* [Фрагмент текста]

:::::

В период времени после написания "Единства и многообразия" я также обнаружил, что концепция тела Христова, выработанная Павлом, а также его концепция Рим 14 (так условно обозначается мысль Павла, развитая им в Рим 14:1–15:6) — это тексты, оказавшие большое влияние на экуменическое движение. Тело Христово (как представлено в 1 Кор 12) — это как раз и есть тот образец единства в многообразии, представленный в Писании, по которому следует строить взаимоотношения между церквами, равно как и внутри церквей; а также совет Павла слабым и сильным (консервативным и либеральным) в Рим 14 сохраняет свою ценность, также пока еще немногими осмысленную как средство решения проблем в меж–церковных и внутри–церковных взаимоотношениях и разногласиях[709].
76.3. Одна из функций Нового Завета как канона заключается в том, что он обозначает пределы допустимого многообразия. Как мы уже отмечали выше, в гл. XI и XII, уже в I в. были люди, которые полагали, что далеко не все проявления христианства должны восприниматься как равноценные. Уже в самом Новом Завете были четко обозначены пределы допустимого иудеохристианства и эллинистического христианства (см. выше, §§58.2,65.2). Также были определены характер и пределы христианской апокалиптики (§69.2), но, к сожалению, этого нельзя сказать о ранней кафоличности (§74.4). Критерий, который мы видели в этих главах, был по существу двойным: многообразие, отрицавшее единство веры в прославленного человека Иисуса, было неприемлемым; многообразие, которое подразумевало отрицание единства любви к собратьям по вере, было также неприемлемым. Другими словами, если отрицалось убеждение в том, что поклонение Богу было обусловлено Иисусом из Назарета и Его воскресением и осуществлялось теперь"через" Христа, то многообразие заходило слишком далеко; если отвергалось убеждение в том, что Тот, с Кем встречаешься при богослужении, не до конца един с человеком Иисусом, то многообразие также заходило слишком далеко; и наконец, там, где многообразие подразумевало отсутствие любви к тем, кто также призывает имя Христа, оно тоже заходило слишком далеко. Таким образом, центр также определял и периферию.

:::::

* [Материал к заданию]
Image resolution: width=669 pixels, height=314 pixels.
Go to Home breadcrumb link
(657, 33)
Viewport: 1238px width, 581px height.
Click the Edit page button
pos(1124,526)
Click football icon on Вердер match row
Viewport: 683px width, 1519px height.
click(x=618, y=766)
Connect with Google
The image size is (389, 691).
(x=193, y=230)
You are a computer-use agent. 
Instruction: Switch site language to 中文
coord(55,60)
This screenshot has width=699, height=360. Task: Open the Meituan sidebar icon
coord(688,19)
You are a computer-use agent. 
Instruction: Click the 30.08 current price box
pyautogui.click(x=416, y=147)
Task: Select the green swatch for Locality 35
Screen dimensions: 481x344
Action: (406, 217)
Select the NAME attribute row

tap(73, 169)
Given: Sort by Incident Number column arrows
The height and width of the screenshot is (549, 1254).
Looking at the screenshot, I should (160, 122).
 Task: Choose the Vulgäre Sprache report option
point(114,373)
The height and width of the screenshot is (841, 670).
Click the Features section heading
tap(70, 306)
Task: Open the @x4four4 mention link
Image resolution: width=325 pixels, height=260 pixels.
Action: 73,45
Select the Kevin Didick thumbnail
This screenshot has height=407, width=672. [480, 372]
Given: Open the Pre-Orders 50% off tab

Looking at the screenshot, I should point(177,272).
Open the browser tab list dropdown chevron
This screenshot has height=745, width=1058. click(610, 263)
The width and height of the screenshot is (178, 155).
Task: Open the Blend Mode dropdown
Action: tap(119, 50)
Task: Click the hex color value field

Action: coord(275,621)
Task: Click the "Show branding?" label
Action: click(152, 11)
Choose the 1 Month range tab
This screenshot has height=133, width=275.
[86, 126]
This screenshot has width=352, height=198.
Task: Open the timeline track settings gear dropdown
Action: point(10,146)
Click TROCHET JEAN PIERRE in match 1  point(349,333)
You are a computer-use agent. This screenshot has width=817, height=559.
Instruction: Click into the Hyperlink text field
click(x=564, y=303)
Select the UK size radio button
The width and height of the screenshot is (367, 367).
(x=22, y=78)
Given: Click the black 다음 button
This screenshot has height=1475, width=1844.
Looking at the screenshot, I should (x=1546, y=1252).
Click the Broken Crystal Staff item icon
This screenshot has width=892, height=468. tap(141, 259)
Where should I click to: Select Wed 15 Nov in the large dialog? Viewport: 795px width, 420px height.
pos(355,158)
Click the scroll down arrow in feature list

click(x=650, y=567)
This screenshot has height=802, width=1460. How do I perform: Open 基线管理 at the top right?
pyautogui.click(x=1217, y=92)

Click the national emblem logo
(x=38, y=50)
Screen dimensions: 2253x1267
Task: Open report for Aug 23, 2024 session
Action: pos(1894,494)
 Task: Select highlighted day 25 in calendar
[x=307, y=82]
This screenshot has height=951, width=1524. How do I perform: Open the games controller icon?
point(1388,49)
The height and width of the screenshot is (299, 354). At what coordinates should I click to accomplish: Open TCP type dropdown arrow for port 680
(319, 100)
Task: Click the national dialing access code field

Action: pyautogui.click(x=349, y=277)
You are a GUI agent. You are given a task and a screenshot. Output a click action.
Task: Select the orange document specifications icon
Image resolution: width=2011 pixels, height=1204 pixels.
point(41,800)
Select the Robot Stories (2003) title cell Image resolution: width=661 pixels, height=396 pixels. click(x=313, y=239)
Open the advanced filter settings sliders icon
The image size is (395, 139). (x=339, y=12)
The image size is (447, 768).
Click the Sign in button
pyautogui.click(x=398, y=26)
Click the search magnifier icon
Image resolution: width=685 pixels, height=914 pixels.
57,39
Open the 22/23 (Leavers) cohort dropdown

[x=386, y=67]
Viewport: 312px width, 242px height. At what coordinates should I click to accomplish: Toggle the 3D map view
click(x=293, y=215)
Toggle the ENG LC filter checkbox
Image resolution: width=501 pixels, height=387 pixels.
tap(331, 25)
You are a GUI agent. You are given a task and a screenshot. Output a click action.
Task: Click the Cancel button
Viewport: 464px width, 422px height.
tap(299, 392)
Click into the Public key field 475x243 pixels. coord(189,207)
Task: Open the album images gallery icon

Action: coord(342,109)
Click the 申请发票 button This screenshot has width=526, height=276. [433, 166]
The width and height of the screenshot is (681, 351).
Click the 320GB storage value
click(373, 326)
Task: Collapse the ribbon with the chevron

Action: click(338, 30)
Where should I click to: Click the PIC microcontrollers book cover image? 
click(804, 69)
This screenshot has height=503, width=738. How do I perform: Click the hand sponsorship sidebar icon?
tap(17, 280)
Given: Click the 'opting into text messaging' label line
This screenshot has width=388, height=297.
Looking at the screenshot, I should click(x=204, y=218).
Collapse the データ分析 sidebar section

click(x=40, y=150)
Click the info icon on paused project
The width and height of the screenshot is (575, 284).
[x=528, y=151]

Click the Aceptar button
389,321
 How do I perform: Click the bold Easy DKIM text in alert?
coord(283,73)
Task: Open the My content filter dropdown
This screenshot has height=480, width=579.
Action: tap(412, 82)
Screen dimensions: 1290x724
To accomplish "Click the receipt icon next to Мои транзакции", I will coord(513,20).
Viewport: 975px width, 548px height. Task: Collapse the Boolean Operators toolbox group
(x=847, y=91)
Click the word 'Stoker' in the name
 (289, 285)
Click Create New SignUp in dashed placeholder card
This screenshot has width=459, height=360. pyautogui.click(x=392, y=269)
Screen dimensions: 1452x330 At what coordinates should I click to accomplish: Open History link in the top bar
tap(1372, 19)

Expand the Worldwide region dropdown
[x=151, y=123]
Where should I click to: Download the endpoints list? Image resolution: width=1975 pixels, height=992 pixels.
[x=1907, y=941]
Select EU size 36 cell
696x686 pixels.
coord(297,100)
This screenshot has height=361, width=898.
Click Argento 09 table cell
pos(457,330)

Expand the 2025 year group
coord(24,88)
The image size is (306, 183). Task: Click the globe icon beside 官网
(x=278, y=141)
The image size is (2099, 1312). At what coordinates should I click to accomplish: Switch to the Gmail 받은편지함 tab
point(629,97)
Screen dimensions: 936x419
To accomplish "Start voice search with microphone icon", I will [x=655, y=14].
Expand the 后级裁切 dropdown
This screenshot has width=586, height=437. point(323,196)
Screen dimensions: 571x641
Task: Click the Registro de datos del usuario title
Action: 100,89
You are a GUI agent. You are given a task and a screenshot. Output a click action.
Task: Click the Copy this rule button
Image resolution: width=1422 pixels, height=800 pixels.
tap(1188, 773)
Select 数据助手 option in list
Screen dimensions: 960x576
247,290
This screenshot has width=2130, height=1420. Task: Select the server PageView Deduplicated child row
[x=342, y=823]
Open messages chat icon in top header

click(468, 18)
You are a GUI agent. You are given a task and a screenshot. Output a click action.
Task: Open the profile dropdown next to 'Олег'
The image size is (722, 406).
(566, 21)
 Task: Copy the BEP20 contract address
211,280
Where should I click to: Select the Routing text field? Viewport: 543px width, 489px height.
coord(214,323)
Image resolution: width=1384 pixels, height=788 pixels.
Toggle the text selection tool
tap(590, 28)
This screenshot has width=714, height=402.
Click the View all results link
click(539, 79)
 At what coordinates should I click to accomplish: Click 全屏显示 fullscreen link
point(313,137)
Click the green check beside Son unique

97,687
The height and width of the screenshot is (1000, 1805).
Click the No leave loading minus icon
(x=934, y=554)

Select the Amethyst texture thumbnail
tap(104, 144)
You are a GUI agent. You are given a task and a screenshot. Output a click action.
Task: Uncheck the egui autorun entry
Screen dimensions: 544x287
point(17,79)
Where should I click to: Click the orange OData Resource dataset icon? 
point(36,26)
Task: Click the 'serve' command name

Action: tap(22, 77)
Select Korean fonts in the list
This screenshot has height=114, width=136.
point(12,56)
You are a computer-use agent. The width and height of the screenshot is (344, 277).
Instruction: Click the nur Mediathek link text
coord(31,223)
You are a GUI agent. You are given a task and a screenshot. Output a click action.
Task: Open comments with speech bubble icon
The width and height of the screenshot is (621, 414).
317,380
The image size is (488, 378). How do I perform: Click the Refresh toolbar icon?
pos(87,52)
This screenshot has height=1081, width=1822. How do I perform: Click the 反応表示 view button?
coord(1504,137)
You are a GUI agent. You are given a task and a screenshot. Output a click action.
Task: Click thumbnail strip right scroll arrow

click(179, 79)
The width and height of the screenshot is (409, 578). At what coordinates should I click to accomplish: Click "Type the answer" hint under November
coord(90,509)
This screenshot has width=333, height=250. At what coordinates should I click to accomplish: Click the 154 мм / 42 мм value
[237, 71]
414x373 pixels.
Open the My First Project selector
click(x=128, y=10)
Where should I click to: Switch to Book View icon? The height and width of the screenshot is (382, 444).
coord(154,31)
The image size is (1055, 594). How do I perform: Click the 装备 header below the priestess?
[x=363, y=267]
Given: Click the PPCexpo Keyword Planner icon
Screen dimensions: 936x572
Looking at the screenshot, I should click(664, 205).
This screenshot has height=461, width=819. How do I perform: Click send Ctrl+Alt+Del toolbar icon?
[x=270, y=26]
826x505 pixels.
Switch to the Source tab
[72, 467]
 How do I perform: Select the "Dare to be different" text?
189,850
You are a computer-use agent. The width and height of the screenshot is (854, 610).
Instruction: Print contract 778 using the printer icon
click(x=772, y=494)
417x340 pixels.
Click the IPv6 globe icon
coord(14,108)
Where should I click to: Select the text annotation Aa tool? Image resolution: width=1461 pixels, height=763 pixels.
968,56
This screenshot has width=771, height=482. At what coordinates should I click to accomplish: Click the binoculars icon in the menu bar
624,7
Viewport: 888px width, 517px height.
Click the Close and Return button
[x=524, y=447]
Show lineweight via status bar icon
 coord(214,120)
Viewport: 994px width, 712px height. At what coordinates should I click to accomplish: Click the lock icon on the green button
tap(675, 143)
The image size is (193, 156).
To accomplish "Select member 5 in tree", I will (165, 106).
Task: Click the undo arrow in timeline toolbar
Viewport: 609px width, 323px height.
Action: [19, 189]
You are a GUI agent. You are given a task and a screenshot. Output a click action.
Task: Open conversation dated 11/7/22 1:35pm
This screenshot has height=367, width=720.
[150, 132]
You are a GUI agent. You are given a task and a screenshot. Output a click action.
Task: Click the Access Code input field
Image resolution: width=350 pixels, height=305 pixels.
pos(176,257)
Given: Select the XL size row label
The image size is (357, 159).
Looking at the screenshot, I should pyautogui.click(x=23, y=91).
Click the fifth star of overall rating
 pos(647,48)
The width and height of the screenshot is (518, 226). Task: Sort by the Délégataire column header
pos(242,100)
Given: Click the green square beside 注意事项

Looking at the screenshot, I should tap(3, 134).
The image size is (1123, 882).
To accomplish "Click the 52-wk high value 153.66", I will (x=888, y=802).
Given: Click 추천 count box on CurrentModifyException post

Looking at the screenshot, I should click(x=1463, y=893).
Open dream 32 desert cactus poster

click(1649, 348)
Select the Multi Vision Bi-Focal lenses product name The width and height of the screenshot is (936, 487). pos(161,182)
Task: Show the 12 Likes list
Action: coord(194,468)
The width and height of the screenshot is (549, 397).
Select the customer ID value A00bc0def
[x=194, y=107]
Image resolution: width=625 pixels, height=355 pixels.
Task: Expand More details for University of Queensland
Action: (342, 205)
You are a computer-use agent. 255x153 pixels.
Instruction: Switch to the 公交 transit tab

:::::

* [Задания]
• 1. Ответьте на вопросы по фрагменту о единстве и многообразии в Новом Завете.
(a) В какой главе Первого послания к Коринфянам представлено тело Христово?
(b) Какой отрывок Послания к Римлянам условно обозначается как «Рим 14»?
(c) Пределы чего обозначает Новый Завет как канон?
• 2. Измените записи от строки с "Task: Click the national" до строки с "point(41,800)" включительно: замените "orange" на "blue", а всё остальное оставьте как есть. Приведите только эти строки.
Фрагмент и записи никак не связаны между собой.

* [Список решений]
• 1.
(a) В 1 Кор 12.
(b) Рим 14:1–15:6.
(c) Пределы допустимого многообразия.

• 2.
Task: Click the national dialing access code field

Action: pyautogui.click(x=349, y=277)
You are a GUI agent. You are given a task and a screenshot. Output a click action.
Task: Select the blue document specifications icon
Image resolution: width=2011 pixels, height=1204 pixels.
point(41,800)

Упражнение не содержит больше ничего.